** LISTE DES TÂCHES **
1) D'après le texte sur les émissions de gaz à effet de serre, quelle part du total des émissions de GES les pays du G20 représentent-ils ?
2) Rédigez la suite du texte sur les émissions de gaz à effet de serre, en commençant après sa dernière phrase.

** EXTRAIT DU TEXTE **
----

Le fatalisme semble l'emporter progressivement face à l'absence de réponse collective forte : "Depuis 10 ans, le rapport sur l'écart entre les besoins et les perspectives en matière de réduction des émissions tire la sonnette d'alarme, et depuis 10 ans, le monde n'a fait qu'augmenter le volume de ses émissions", a déploré le secrétaire général des Nations-Unies, Antonio Guterres. "Il n'y a jamais eu de moment plus important pour écouter la science. Ne pas tenir compte de ces avertissements et prendre des mesures drastiques pour inverser les émissions implique que nous continuerons d'être témoins de vagues de chaleur mortelles et catastrophiques, de tempêtes et de pollution." Selon le rapport du PNUE, les émissions de GES ont progressé de 1,5% par an durant ces 10 dernières années. En 2018, elles ont atteint un nouveau record : 55,3 gigatonnes d'équivalent CO2.

 

Des engagements à revoir "considérablement" à la hausse

 

Les 20 pays les plus développés du monde, réunis sous le sigle G20, représentent à eux seuls 78% du total des émissions de GES. Or, seulement 5 d'entre eux ont pris un engagement pour atteindre un objectif de zéro émission à long terme. Au total et à cette date, 71 pays et 11 territoires, représentant 15% des émissions mondiales de GES, s'inscrivent dans ces stratégies de développement durable et de transition énergétique. Et sur le court terme, les pays développés vont devoir assumer une baisse rapide de leurs émissions par rapport aux pays en développement, "pour des raisons de justice et d'équité", d'après le PNUE. Mais l'effort doit être universel, et les pays en développement peuvent également tirer les enseignements des stratégies mises en place par les pays développés, et opter pour des technologies plus rapides et plus efficaces. D'une manière générale, tous les gouvernements du monde seront dans l'obligation de revoir "considérablement" à la hausse l'ambition de leurs engagements pris dans le cadre de l'Accord de Paris, car les solutions pour atteindre ces objectifs "ne sont pas déployées assez rapidement ni développées à une échelle suffisamment importante".

 


Les bons et les moins bons élèves

 

D'après le rapport 2019 du PNUE sur les émissions de GES, certains Etats se démarquent par leur politique ambitieuse de développement durable et de transition énergétique, tandis que d'autres sont à la traîne.

 

Au sein du G20, la France et le Royaume-Uni font office de bons élèves, avec des législations adoptées et en cours d'application. L'Allemagne et l'Italie sont également sur la bonne voie mais doivent encore ratifier des textes législatifs adaptés. Cependant, 15 pays membres du G20 ne se sont toujours pas fixé d'objectifs zéro émission.

----

** DONNÉES FOURNIES **
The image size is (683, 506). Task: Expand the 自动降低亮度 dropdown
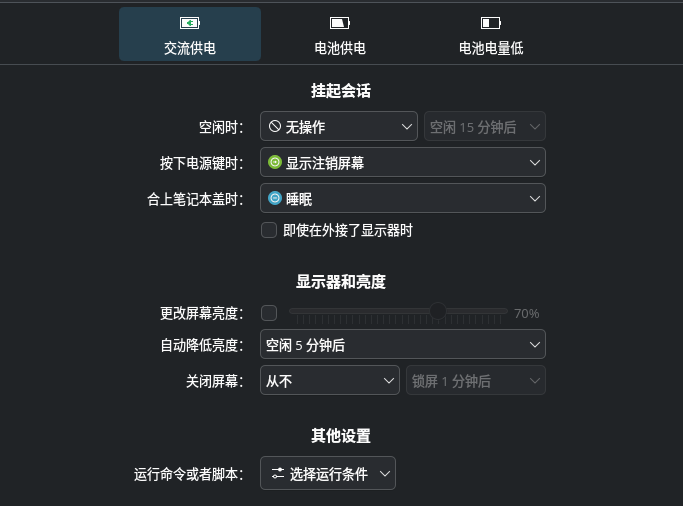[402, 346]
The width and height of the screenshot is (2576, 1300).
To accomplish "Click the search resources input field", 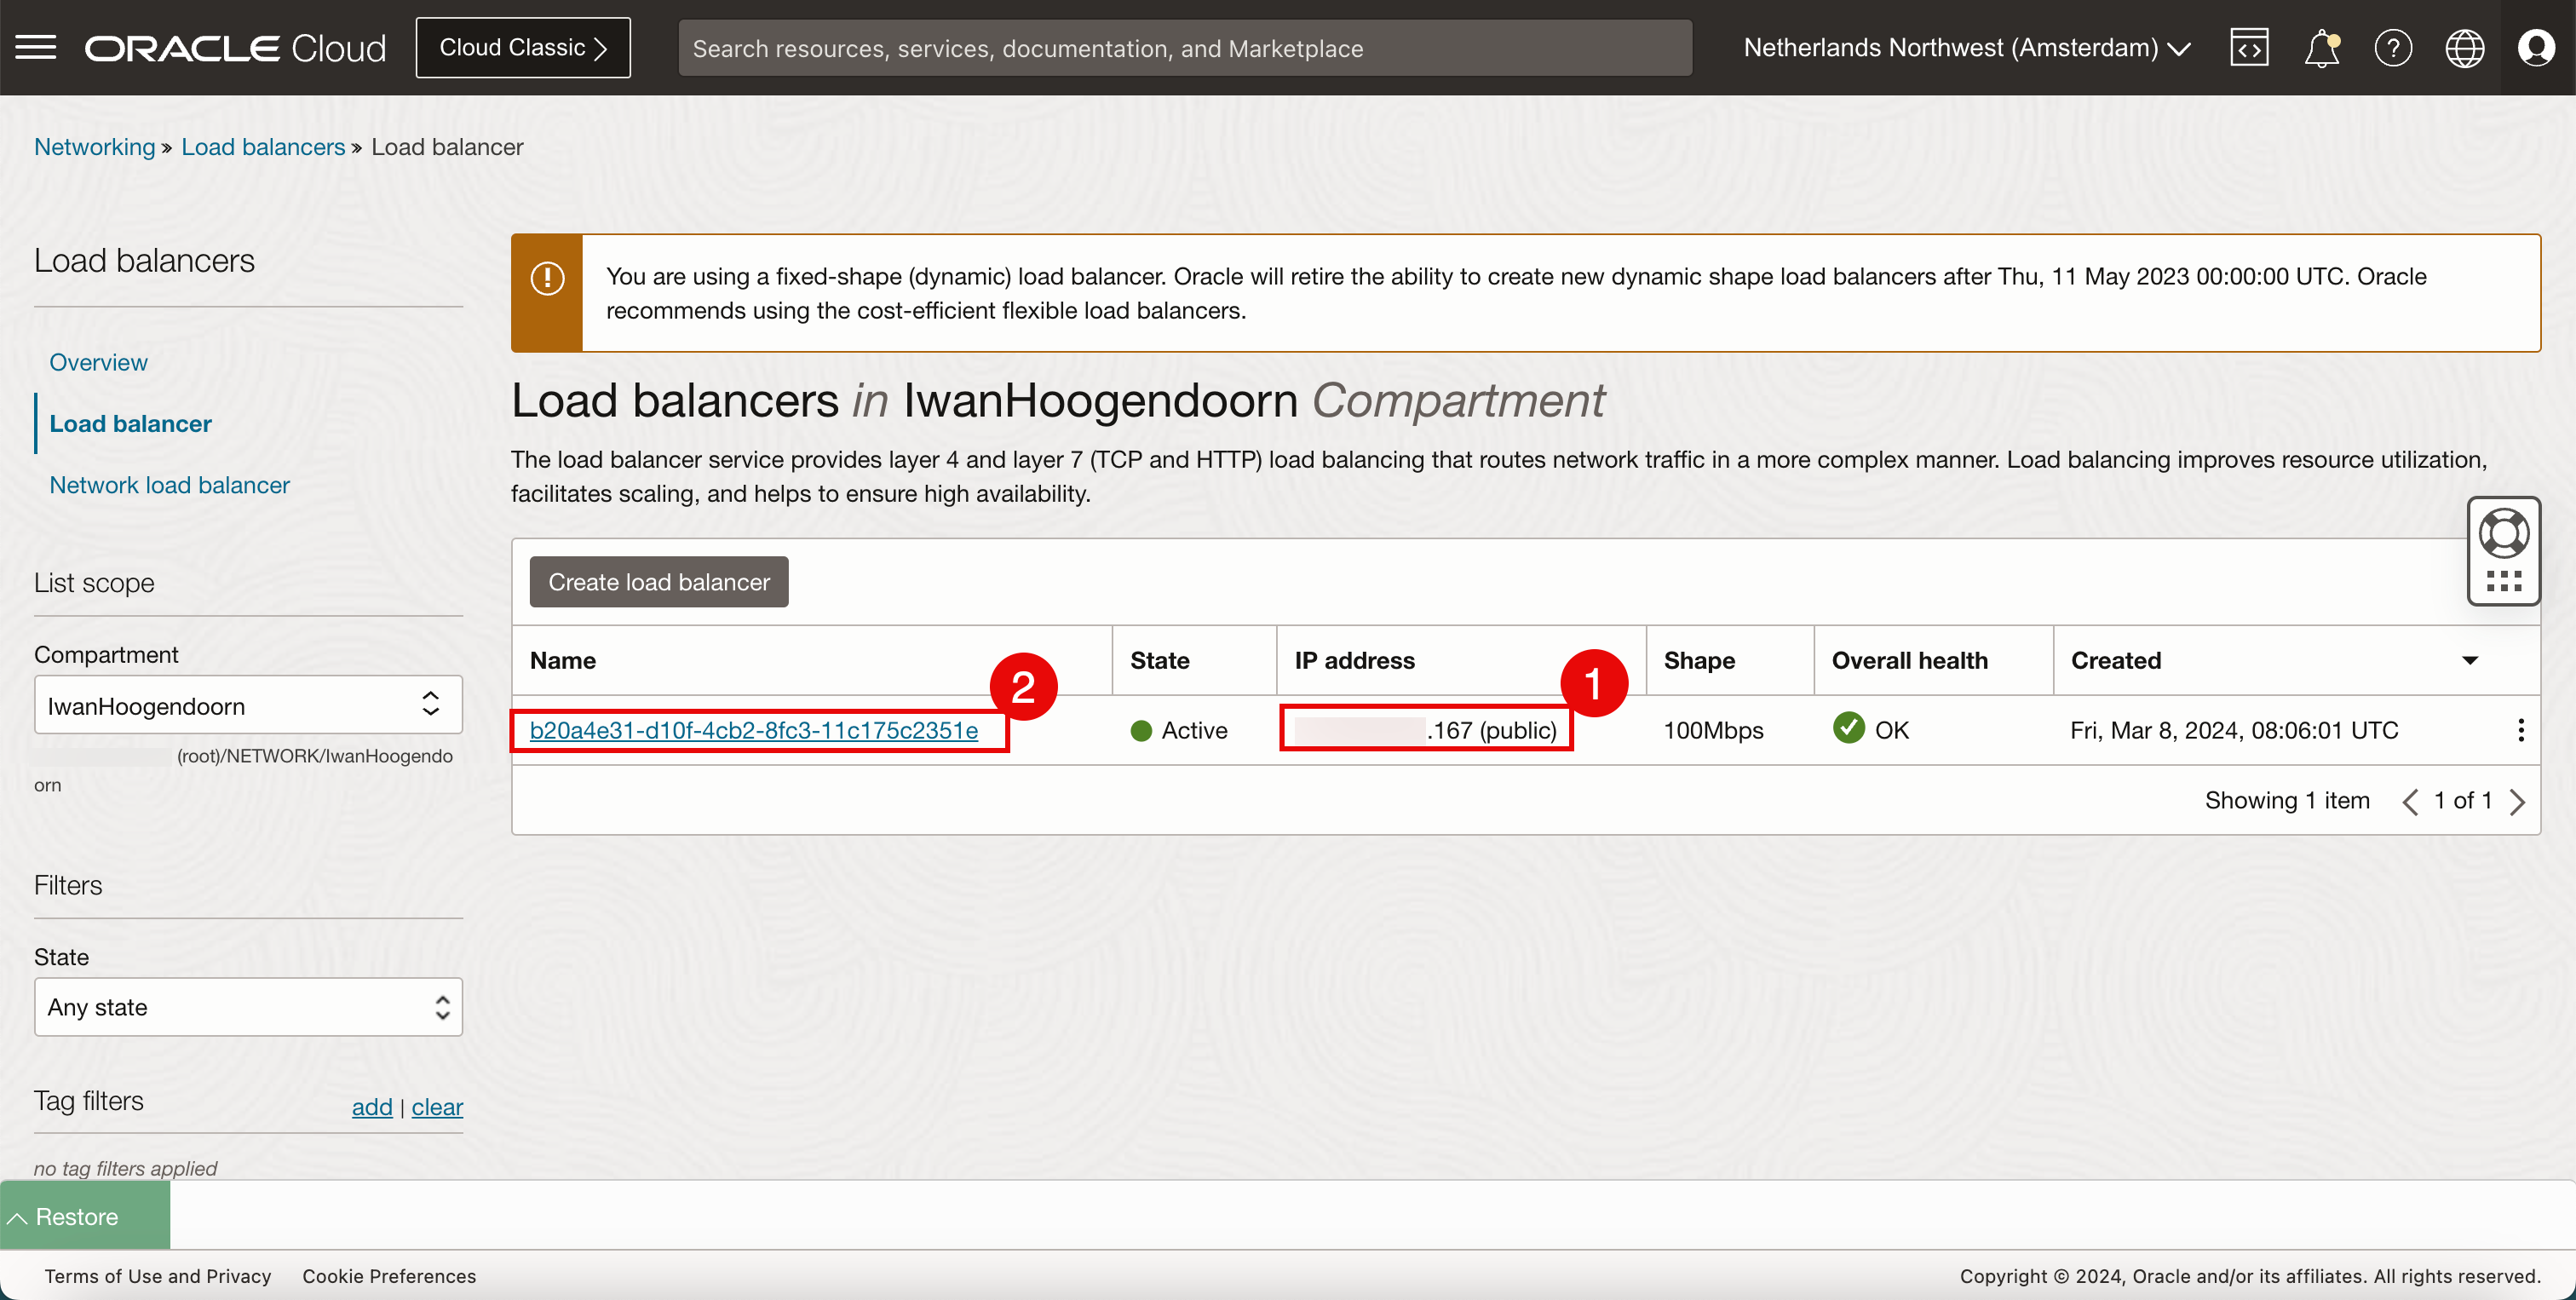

----

** CORRIGÉ DE L'EXERCICE **
1) Les pays du G20 représentent à eux seuls 78% du total des émissions de GES.

2)
Les 4 plus gros pollueurs de ces 10 dernières années sont l'Union européenne, les Etats-Unis d'Amérique, la Chine et l'Inde, pesant pour 55% des émissions mondiales de GES. L'Empire du Milieu mène toutefois une politique incitative visant à développer les énergies renouvelables sur son territoire, l'éolien et le solaire ayant le vent en poupe. Outre-Atlantique, il faut noter que 6 Etats sur les 50 qui constituent les USA ont adopté des législations visant 100% d'énergie propre à l'horizon 2045 ou 2050. De même, une centaine d'agglomérations étasuniennes se sont fixées des objectifs similaires. En Inde, où les épisodes de forte pollution empoisonnent régulièrement les atmosphères des villes, les pouvoirs publics tentent de développer le segment du véhicule électrique.

 

Avec des parts respectives de 4,8% et 2,7% dans le total des émissions de GES, la Russie et le Japon font partie des autres principaux pollueurs. Si l'on prend en compte les émissions dues au déboisement et au remembrement foncier, le Brésil rejoint aussi ce groupe.

 

Enfin, les projections sur les émissions à horizon 2030 montrent que l'Arabie Saoudite, l'Australie et le Canada devront également réduire leurs émissions.

 


"Notre incapacité collective à agir rapidement et à redoubler d'efforts pour lutter contre le changement climatique implique que nous devons maintenant réduire considérablement nos émissions, à hauteur de plus de 7% par an, si nous les répartissons de manière équilibrée au cours de la prochaine décennie", avance la directrice exécutive du PNUE, Inger Andersen. "Il est crucial que nous apprenions de nos atermoiements. Tout retard supplémentaire entraîne la nécessité de réductions plus importantes, plus coûteuses et, franchement, peu probables. Nous avons besoin de succès rapides alors que nous mettons en route les transformations sociétales radicales exigées par le changement climatique, autrement l'objectif des 1,5°C énoncé par l'Accord de Paris sera hors de portée", a-t-elle ajouté.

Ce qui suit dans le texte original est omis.